- **Exercise material**:
################

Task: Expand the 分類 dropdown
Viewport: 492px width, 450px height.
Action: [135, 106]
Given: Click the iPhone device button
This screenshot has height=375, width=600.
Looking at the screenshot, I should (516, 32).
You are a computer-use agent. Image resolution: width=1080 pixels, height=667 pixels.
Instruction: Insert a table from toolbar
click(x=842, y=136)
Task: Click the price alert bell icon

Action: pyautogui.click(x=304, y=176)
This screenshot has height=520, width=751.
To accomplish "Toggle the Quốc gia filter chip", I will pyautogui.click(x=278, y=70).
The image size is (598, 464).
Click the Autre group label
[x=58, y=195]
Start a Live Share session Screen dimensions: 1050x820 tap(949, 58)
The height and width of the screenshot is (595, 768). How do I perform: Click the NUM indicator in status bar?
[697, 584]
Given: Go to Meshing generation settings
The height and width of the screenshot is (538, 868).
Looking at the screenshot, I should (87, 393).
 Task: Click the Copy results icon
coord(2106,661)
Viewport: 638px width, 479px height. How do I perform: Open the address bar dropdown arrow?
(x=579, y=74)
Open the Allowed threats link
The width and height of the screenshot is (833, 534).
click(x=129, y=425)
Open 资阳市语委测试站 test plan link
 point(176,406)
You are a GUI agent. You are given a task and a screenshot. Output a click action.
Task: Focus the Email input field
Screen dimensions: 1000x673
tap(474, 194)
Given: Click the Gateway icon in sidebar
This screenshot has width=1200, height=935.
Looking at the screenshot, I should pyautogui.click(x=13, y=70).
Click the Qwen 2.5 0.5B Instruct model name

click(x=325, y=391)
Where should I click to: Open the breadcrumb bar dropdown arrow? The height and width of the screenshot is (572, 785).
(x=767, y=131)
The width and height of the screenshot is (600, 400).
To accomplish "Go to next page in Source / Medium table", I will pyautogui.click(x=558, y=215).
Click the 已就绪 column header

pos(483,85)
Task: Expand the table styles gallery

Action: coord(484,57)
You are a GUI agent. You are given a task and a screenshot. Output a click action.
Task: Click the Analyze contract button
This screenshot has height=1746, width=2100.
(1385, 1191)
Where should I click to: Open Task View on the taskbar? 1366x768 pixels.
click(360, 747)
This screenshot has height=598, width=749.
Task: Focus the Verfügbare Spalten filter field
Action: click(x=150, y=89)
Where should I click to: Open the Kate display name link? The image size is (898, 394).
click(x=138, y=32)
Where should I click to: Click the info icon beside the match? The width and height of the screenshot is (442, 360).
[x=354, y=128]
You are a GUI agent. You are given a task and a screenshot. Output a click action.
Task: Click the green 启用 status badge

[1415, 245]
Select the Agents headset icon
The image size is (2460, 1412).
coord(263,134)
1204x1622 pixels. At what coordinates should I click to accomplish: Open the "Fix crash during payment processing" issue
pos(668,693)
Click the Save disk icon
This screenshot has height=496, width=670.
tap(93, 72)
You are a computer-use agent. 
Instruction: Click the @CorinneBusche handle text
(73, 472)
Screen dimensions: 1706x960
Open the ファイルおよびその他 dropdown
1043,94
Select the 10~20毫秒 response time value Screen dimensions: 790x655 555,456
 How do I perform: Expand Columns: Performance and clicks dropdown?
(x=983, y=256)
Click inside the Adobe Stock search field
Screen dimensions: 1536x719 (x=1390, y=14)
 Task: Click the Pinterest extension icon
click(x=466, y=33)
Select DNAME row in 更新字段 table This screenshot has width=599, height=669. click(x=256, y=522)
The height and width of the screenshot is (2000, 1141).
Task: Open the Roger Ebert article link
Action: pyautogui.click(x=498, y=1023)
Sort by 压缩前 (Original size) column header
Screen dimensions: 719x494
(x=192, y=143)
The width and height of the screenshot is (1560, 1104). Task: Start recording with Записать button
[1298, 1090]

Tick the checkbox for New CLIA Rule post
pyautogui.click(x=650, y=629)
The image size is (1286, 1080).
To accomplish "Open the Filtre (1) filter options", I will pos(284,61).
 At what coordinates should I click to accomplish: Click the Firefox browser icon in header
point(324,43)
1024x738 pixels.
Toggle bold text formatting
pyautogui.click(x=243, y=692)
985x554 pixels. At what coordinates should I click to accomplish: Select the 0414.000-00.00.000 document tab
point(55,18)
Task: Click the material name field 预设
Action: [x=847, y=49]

################

- **Exercise aim**:
The required output is the entries from their opening line through the line holding "Given: Go to Meshing generation settings", repeated exactly, with both end lines kept.

- **Written response**:
Task: Expand the 分類 dropdown
Viewport: 492px width, 450px height.
Action: [135, 106]
Given: Click the iPhone device button
This screenshot has height=375, width=600.
Looking at the screenshot, I should (516, 32).
You are a computer-use agent. Image resolution: width=1080 pixels, height=667 pixels.
Instruction: Insert a table from toolbar
click(x=842, y=136)
Task: Click the price alert bell icon

Action: pyautogui.click(x=304, y=176)
This screenshot has height=520, width=751.
To accomplish "Toggle the Quốc gia filter chip", I will pyautogui.click(x=278, y=70).
The image size is (598, 464).
Click the Autre group label
[x=58, y=195]
Start a Live Share session Screen dimensions: 1050x820 tap(949, 58)
The height and width of the screenshot is (595, 768). How do I perform: Click the NUM indicator in status bar?
[697, 584]
Given: Go to Meshing generation settings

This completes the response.